Feldfreunde: Denkt noch größer!

Volksbegehren Tempelhofer Feld

VON KONRAD LITSCHKO

Nichts scheint näherliegend. In der Stadt steigen die Mieten, die Bevölkerungszahlen auch. Warum also nicht das Tempelhofer Feld, diese riesige Leere, mit neuen Wohnungen bebauen, wie es der Senat vorschlägt?

Dem gerade gestarteten Volksbegehren der Wiesenfreunde bliebe so nur die Rolle der Eigennützler: Die wollen ja nur ihren grünen Vorgarten. Das freilich greift zu kurz. Denn viel wahrscheinlicher, als dass auf dem Feld Sozialbauten entstehen, sind doch eher Town Houses „mit weitem Blick ins Grüne“. Und wo einmal angefangen wird zu „gestalten“, weckt das neue Begehrlichkeiten.

Die Forderung der Volksbegehrer ist also nicht unbegründet. Wollen sie diese aber erfolgreich umsetzen, müssen sie noch einen Zahn zulegen. Außerhalb des Feldes bekommt man die Initiativler bisher kaum zu sehen, namhafte Unterstützer sind rar, Parteien und Verbände über das Anliegen gespalten.

Vernetzen ist Pflicht

Und im Feld der Bürgerengagierten stiehlt ihnen bereits ein anderer Akteur mächtig die Show: der Energietisch. Umweltorganisationen, Gewerkschaften, Mieterverbände, die Opposition – sie alle scharen sich hinter der Forderung nach einem Ökostadtwerk. Der Druck ist auch in der Koalition angekommen.
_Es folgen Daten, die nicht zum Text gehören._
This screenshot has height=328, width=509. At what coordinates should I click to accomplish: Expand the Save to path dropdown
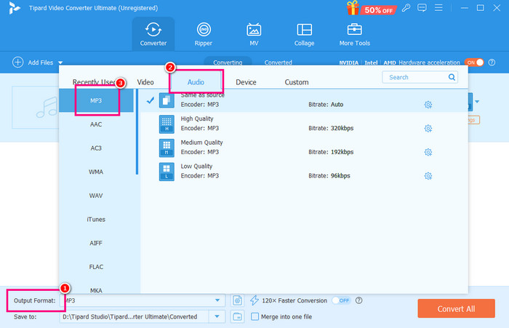(x=217, y=316)
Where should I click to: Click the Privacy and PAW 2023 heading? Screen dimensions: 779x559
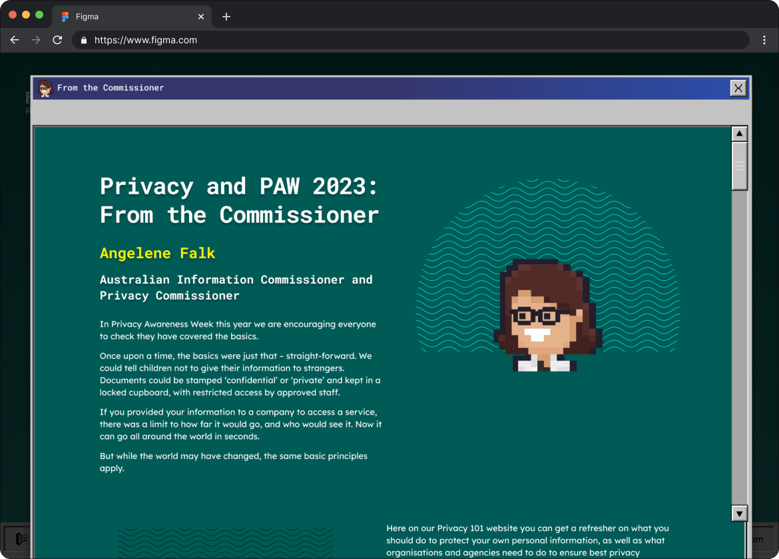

Wollen die Wiesenfans ähnlich erfolgreich sein, müssen sie sich jetzt schnellstens vernetzen und ihr Anliegen zu mehr als einem Lokalthema der Feldanwohner machen. Denn das ist es ja auch nicht. 380 Hektar Wiese, mitten in der Stadt, angeeignet von den Städtern selbst, von Grillern, Sportlern, Flaneuren und Gärtnern: das ist eine Einzigartigkeit, die so wohl nur in Berlin funktioniert.